In the case of Ladybird they build everything from scratch (intentionally) so existing open source code cannot be used.
The main argument for doing it is because it is fun, just as with SerenityOS. Having alternative implementations is never a bad thing for web diversity though.
Of course, alternatives are almost never a bad thing, and devs should feel free to work on whatever floats their boat when they're volunteers, but developer resources are scarce, and there are other things in the FOSS realm that could use some attention where there really aren't great alternatives. But again, if these people prefer to work on this, that's OK. Just because the world could use a better X doesn't mean these devs have enough interest in X to be effective at building such a thing in a volunteer capacity: in my experience, having personal interest in a project makes you much more productive than working on something you really don't care about.
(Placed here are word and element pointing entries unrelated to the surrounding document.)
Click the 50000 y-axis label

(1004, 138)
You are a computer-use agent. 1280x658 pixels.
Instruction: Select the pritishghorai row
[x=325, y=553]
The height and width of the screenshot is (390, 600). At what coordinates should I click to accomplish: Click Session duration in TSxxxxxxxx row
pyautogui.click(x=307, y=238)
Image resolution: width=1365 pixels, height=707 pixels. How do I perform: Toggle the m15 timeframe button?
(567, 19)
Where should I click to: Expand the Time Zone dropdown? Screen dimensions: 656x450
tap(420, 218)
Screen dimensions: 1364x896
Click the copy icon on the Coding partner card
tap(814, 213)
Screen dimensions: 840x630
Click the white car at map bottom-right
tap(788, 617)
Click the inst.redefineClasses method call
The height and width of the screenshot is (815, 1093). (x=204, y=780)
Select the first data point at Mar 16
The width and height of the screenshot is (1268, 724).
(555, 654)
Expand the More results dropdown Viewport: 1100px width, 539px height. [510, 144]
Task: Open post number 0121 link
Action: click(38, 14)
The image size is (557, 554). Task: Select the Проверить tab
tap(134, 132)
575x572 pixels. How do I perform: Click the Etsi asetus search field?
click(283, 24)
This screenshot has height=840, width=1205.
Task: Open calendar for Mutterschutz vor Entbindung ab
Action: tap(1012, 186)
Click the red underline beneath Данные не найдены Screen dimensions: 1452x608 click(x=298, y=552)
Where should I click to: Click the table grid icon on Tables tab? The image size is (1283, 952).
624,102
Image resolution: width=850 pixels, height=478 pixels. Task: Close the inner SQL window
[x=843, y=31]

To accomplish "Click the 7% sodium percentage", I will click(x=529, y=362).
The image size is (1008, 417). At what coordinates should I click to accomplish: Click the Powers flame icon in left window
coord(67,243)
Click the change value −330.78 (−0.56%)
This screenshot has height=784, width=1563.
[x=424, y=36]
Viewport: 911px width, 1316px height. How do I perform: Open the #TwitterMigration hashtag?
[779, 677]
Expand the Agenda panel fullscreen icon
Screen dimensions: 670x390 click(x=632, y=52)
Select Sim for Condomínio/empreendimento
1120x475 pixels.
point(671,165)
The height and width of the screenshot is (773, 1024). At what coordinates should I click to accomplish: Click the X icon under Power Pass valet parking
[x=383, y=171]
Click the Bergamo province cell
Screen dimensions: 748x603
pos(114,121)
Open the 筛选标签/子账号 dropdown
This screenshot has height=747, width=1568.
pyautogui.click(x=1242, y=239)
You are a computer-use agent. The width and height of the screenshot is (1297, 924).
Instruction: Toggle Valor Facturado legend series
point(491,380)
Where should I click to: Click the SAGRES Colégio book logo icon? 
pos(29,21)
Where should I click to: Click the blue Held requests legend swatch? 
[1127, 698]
Not to mention the number of possible vulnerabilities that will be needed to be pentested and fixed.
It also helps that there are tests
https://web-platform-tests.org/
Indeed. These may be even more important...
https://github.com/tc39/test262
A decade back, maybe... but decades ago the number of things you had to support was just so much smaller even if you only looked at HTML! Consider https://www.ietf.org/rfc/rfc1866.txt vs https://html.spec.whatwg.org/multipage/
Writing a web browser was hard in the old days for a lot of reasons, but trying to write a full-featured one today is a huge undertaking and we're still adding a bunch of new features all the time and expecting browsers to support them
I thought, oh, that's not so bad. Then I realized what I was looking at was a 10 page index.
IMO most of the complexity of modern browsers is in all those strictly optional, app-like features. PWAs, service workers, JS JIT and all that stuff. If you want to build just a hypertext viewer, not a full-fledged OS/application environment, just leave them out and nothing of value will break. Things also become substantially simpler if you aren't looking to make your JS execution as performant as theoretically possible (and you don't really need to with how most websites actually use JS).
The web as a platform keeps getting better. As someone who's been developing for it for a living since 1998, I'm delighted to see and to share things like "Interop 2024"^1 and Web Platform Tests ^2, which are improving the adoption pace and reliability of key platform features:
1. https://www.webkit.org/blog/14633/get-ready-for-interop-2024...
2. https://wpt.fyi
Thanks jug! I'm super proud of all the folks who have worked on it with me :^)
This is definitely true! I've worked on browsers on and off since 2006, and it's a very different landscape today. Specs are better than ever and there's a treasure trove of tests available.